JAX-based transition probability and expected cashflow computation for multi-state models with duration-dependent transition intensities.
jact computes transition probabilities and expected cashflows in semi-Markov multi-state models. It takes fitted intensity models — parametric functions, GLMs, neural networks, or any JIT-compatible callable — and produces transition probabilities and cashflow streams for thousands of individuals in a single vectorized pass on GPU. Computations are optimized for JIT-compiled GPU execution.
import jax.numpy as jnp
import jact
# Define the state space
state_space = jact.StateSpace(
states=["healthy", "disabled", "dead"],
transitions=[
("healthy", "disabled"),
("healthy", "dead"),
("disabled", "dead"),
],
)
# Build a model with intensity functions
model = state_space.build(
transitions={
("healthy", "disabled"): onset_fn,
("healthy", "dead"): mortality_fn,
("disabled", "dead"): disabled_mort_fn,
}
)
# Compute transition probabilities for 1000 individuals
ages = jnp.linspace(30, 80, 1_000)
result = model.solve(initial="healthy", horizon=30, steps_per_unit=12, age=ages)Using the same state_space, model, and ages as above:
import jax.numpy as jnp
import jact
def annual_premium(t, d, *, age):
return jnp.full((age.shape[0], d.shape[-1]), -1_200.0)

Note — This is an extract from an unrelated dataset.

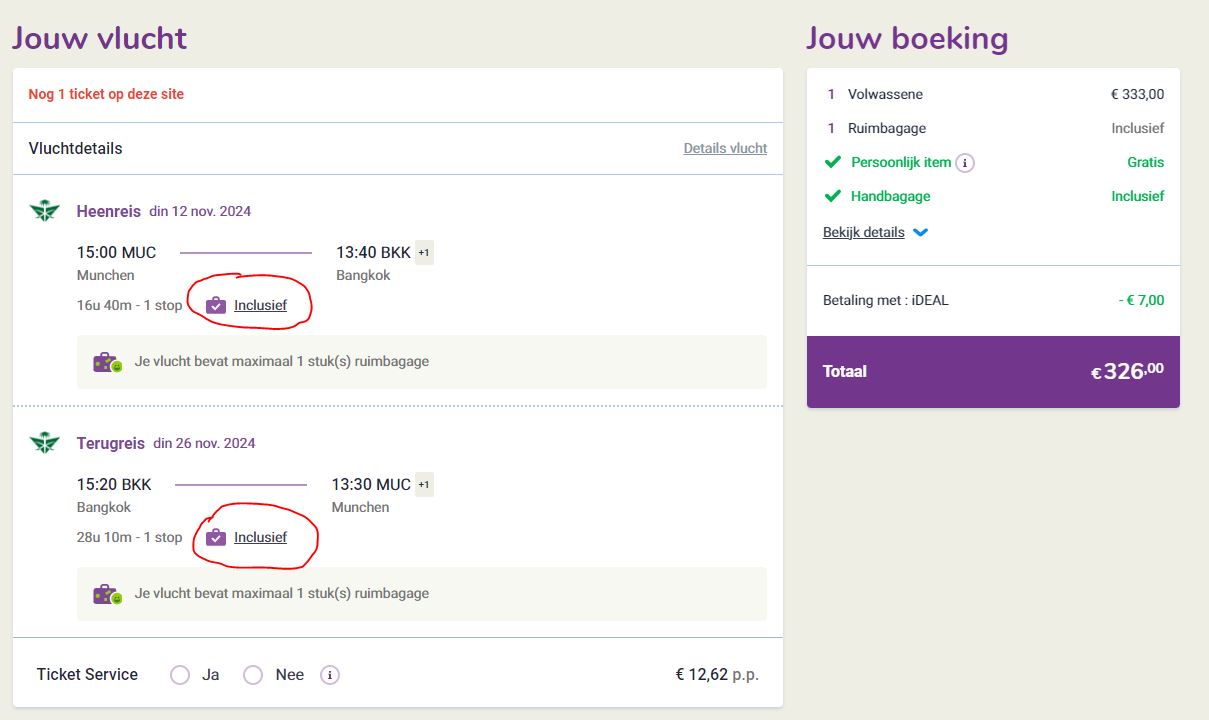Image resolution: width=1209 pixels, height=720 pixels.
Task: Click the Inclusief link under the Heenreis flight
Action: pos(260,305)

def death_benefit(t, d, *, age):
return jnp.full((age.shape[0], d.shape[-1]), 100_000.0)
cashflows = state_space.cashflows(
{
"premium": jact.cashflows.StateRate({"healthy": annual_premium}),
"death_benefit": jact.cashflows.TransitionLump(
{
("healthy", "dead"): death_benefit,
("disabled", "dead"): death_benefit,
}
),
}
)
result = model.solve(
initial="healthy",
horizon=30,
steps_per_unit=12,
record_every=12,
probability=None,
cashflows=cashflows,
cashflow_views={
"raw": jact.cashflows.Raw(),
"pv_total": jact.cashflows.Total(
weight=lambda t, **kwargs: jnp.exp(-0.03 * t),
terminal=True,
),
},
age=ages,
)
premium_stream = result.cashflows["raw"]["premium"]

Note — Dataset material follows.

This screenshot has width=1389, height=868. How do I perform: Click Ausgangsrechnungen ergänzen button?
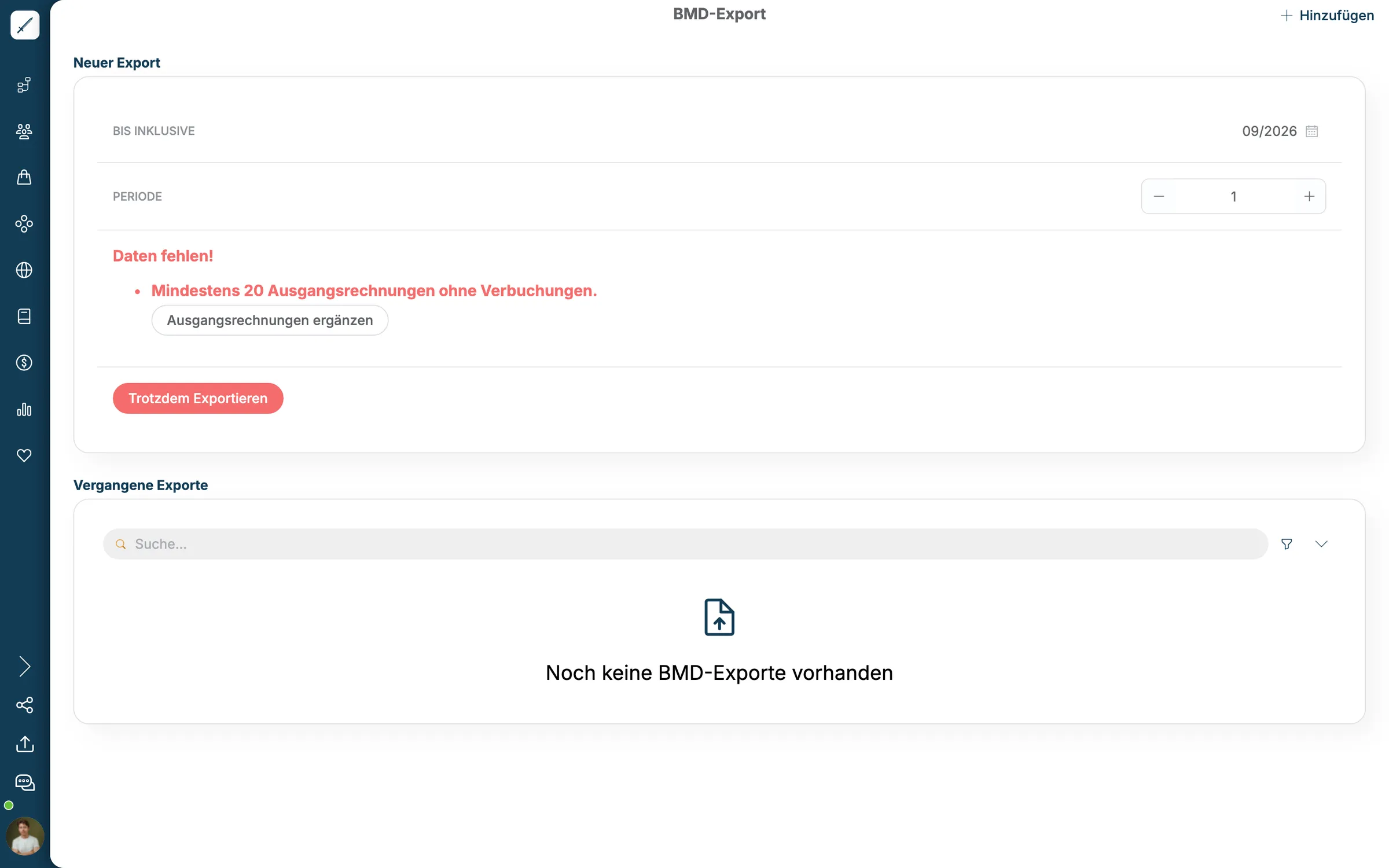click(x=270, y=320)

present_value = result.cashflows["pv_total"]- Plug in any model: Gompertz, GLM, neural network — anything that's JIT-compatible.
- Swap and compare: Same
StateSpace, different intensity models. Experiment easily. - Probabilities and cashflows together: Emit both in one fused solve, with solve-time cashflow views for grouping and valuation.

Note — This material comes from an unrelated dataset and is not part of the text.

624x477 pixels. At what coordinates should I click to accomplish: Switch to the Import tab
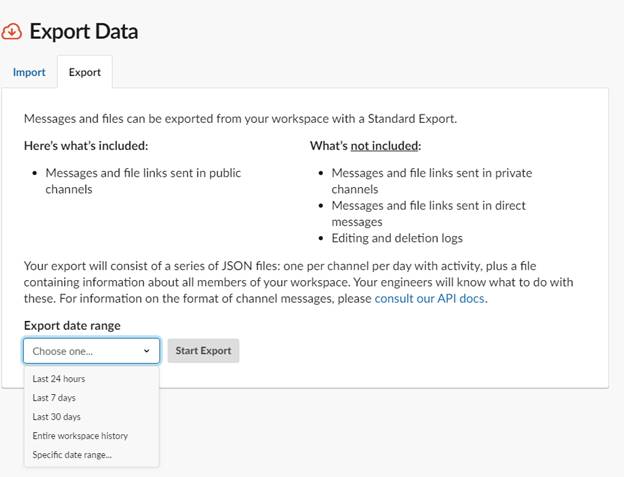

- Compute only what's needed: The solver reduces to states reachable from the initial state.
- Exact seeded starts: Initial point masses preserve per-individual starting duration
d_0exactly. - Batch-first: Designed for 100K+ individuals in a single pass.
See the documentation index for the public documentation set. For the full API contract, use the API specification. For a runnable walkthrough of the main workflow, see the example notebook. For a fitting-to-solver workflow with neural-network intensities, see the fitted neural-network notebook.
The top-level jact namespace exposes the core types: jact.StateSpace,
jact.Model, jact.InitialDistribution, jact.ModelResult, and
jact.solve. Domain types live under two submodules:
jact.cashflowsfor declarations and views (StateRate,TransitionLump,ScheduledEvent,Raw,Group,Total,ByState,ByKind).jact.probabilityfor output reducers (StateProbability,DensityProbability,Density,PointMass,MarginalComponents,Full).
Advanced inspection types stay in private modules — for example
jact.probability.StateCarry and jact.model.ReducedModel.
pip install jax jaxlib
pip install jactFor local development from this repository:
pip install -e '.[dev]'
pytestThe package uses a src/ layout, so editable install is the intended local
workflow.
To run the example notebook with plotting support from a local checkout:
pip install -e '.[dev,notebook]'Before cutting a PyPI release:
rm -rf build dist src/*.egg-info
python -m build --no-isolation
python -m twine check dist/*
pytest -qThe tag-driven publish flow is documented in RELEASING.md.